(Rows of target coordinates)
>>>>>
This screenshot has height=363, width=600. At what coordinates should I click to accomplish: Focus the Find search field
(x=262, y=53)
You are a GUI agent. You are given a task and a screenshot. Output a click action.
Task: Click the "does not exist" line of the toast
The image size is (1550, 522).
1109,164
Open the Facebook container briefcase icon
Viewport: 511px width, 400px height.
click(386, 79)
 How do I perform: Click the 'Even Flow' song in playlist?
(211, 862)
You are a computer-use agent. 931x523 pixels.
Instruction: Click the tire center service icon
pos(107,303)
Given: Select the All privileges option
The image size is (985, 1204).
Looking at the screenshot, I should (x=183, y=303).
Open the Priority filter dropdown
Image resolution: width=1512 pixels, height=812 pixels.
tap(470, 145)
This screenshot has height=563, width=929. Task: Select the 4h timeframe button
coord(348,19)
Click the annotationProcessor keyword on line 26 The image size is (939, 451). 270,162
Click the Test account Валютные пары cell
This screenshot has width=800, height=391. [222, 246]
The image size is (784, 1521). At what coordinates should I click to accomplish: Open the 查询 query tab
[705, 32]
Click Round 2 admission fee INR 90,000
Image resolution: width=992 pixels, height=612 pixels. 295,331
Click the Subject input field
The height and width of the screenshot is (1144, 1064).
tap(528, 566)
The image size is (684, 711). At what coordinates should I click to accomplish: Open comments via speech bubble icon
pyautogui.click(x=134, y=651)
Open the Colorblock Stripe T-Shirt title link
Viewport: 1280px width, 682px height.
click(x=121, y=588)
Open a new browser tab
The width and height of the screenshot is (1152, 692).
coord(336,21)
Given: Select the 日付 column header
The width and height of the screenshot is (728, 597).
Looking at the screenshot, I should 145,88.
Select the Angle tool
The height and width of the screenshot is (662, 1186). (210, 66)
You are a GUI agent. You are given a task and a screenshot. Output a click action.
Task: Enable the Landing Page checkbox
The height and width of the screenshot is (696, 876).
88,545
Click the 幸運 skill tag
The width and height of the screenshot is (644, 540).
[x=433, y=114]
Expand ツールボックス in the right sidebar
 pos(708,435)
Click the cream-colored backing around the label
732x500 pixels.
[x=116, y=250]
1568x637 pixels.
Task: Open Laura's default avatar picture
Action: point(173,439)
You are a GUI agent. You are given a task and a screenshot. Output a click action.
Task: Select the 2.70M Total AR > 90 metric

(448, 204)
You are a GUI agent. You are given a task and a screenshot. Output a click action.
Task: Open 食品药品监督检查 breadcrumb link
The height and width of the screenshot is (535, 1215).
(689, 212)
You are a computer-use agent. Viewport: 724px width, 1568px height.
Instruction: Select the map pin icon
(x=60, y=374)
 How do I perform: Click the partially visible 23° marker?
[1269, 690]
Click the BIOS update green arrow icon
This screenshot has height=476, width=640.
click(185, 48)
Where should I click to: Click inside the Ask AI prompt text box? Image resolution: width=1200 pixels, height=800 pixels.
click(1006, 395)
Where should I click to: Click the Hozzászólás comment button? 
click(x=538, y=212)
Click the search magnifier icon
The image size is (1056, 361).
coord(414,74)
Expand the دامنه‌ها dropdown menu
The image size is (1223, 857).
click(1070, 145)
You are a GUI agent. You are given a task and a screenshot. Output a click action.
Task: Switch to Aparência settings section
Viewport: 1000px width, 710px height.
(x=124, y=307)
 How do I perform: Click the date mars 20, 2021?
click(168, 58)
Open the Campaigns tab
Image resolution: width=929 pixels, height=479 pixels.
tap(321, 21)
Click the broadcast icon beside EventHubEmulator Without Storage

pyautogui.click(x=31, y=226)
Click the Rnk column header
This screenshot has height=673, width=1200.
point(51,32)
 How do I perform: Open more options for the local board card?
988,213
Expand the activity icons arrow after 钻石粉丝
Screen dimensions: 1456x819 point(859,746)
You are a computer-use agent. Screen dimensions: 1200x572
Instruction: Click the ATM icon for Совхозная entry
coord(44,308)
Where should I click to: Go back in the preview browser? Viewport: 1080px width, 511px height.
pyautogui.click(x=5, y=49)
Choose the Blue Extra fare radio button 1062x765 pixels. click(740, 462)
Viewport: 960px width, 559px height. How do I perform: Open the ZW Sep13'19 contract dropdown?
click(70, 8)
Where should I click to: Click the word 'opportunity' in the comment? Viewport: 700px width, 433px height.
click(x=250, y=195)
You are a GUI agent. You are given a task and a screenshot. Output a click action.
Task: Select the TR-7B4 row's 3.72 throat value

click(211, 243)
<<<<<
# [Set exercise]
Copy every row above word for word, keeping its original line breaks.

# [Solution for this task]
This screenshot has height=363, width=600. At what coordinates should I click to accomplish: Focus the Find search field
(x=262, y=53)
You are a GUI agent. You are given a task and a screenshot. Output a click action.
Task: Click the "does not exist" line of the toast
The image size is (1550, 522).
1109,164
Open the Facebook container briefcase icon
Viewport: 511px width, 400px height.
click(386, 79)
 How do I perform: Click the 'Even Flow' song in playlist?
(211, 862)
You are a computer-use agent. 931x523 pixels.
Instruction: Click the tire center service icon
pos(107,303)
Given: Select the All privileges option
The image size is (985, 1204).
Looking at the screenshot, I should (x=183, y=303).
Open the Priority filter dropdown
Image resolution: width=1512 pixels, height=812 pixels.
tap(470, 145)
This screenshot has height=563, width=929. Task: Select the 4h timeframe button
coord(348,19)
Click the annotationProcessor keyword on line 26 The image size is (939, 451). 270,162
Click the Test account Валютные пары cell
This screenshot has width=800, height=391. [222, 246]
The image size is (784, 1521). At what coordinates should I click to accomplish: Open the 查询 query tab
[705, 32]
Click Round 2 admission fee INR 90,000
Image resolution: width=992 pixels, height=612 pixels. 295,331
Click the Subject input field
The height and width of the screenshot is (1144, 1064).
tap(528, 566)
The image size is (684, 711). At what coordinates should I click to accomplish: Open comments via speech bubble icon
pyautogui.click(x=134, y=651)
Open the Colorblock Stripe T-Shirt title link
Viewport: 1280px width, 682px height.
click(x=121, y=588)
Open a new browser tab
The width and height of the screenshot is (1152, 692).
coord(336,21)
Given: Select the 日付 column header
The width and height of the screenshot is (728, 597).
Looking at the screenshot, I should 145,88.
Select the Angle tool
The height and width of the screenshot is (662, 1186). (210, 66)
You are a GUI agent. You are given a task and a screenshot. Output a click action.
Task: Enable the Landing Page checkbox
The height and width of the screenshot is (696, 876).
88,545
Click the 幸運 skill tag
The width and height of the screenshot is (644, 540).
[x=433, y=114]
Expand ツールボックス in the right sidebar
 pos(708,435)
Click the cream-colored backing around the label
732x500 pixels.
[x=116, y=250]
1568x637 pixels.
Task: Open Laura's default avatar picture
Action: point(173,439)
You are a GUI agent. You are given a task and a screenshot. Output a click action.
Task: Select the 2.70M Total AR > 90 metric

(448, 204)
You are a GUI agent. You are given a task and a screenshot. Output a click action.
Task: Open 食品药品监督检查 breadcrumb link
The height and width of the screenshot is (535, 1215).
(689, 212)
You are a computer-use agent. Viewport: 724px width, 1568px height.
Instruction: Select the map pin icon
(x=60, y=374)
 How do I perform: Click the partially visible 23° marker?
[1269, 690]
Click the BIOS update green arrow icon
This screenshot has height=476, width=640.
click(185, 48)
Where should I click to: Click inside the Ask AI prompt text box? Image resolution: width=1200 pixels, height=800 pixels.
click(1006, 395)
Where should I click to: Click the Hozzászólás comment button? 
click(x=538, y=212)
Click the search magnifier icon
The image size is (1056, 361).
coord(414,74)
Expand the دامنه‌ها dropdown menu
The image size is (1223, 857).
click(1070, 145)
You are a GUI agent. You are given a task and a screenshot. Output a click action.
Task: Switch to Aparência settings section
Viewport: 1000px width, 710px height.
(x=124, y=307)
 How do I perform: Click the date mars 20, 2021?
click(168, 58)
Open the Campaigns tab
Image resolution: width=929 pixels, height=479 pixels.
tap(321, 21)
Click the broadcast icon beside EventHubEmulator Without Storage

pyautogui.click(x=31, y=226)
Click the Rnk column header
This screenshot has height=673, width=1200.
point(51,32)
 How do I perform: Open more options for the local board card?
988,213
Expand the activity icons arrow after 钻石粉丝
Screen dimensions: 1456x819 point(859,746)
You are a computer-use agent. Screen dimensions: 1200x572
Instruction: Click the ATM icon for Совхозная entry
coord(44,308)
Where should I click to: Go back in the preview browser? Viewport: 1080px width, 511px height.
pyautogui.click(x=5, y=49)
Choose the Blue Extra fare radio button 1062x765 pixels. click(740, 462)
Viewport: 960px width, 559px height. How do I perform: Open the ZW Sep13'19 contract dropdown?
click(70, 8)
Where should I click to: Click the word 'opportunity' in the comment? Viewport: 700px width, 433px height.
click(x=250, y=195)
You are a GUI agent. You are given a task and a screenshot. Output a click action.
Task: Select the TR-7B4 row's 3.72 throat value

click(211, 243)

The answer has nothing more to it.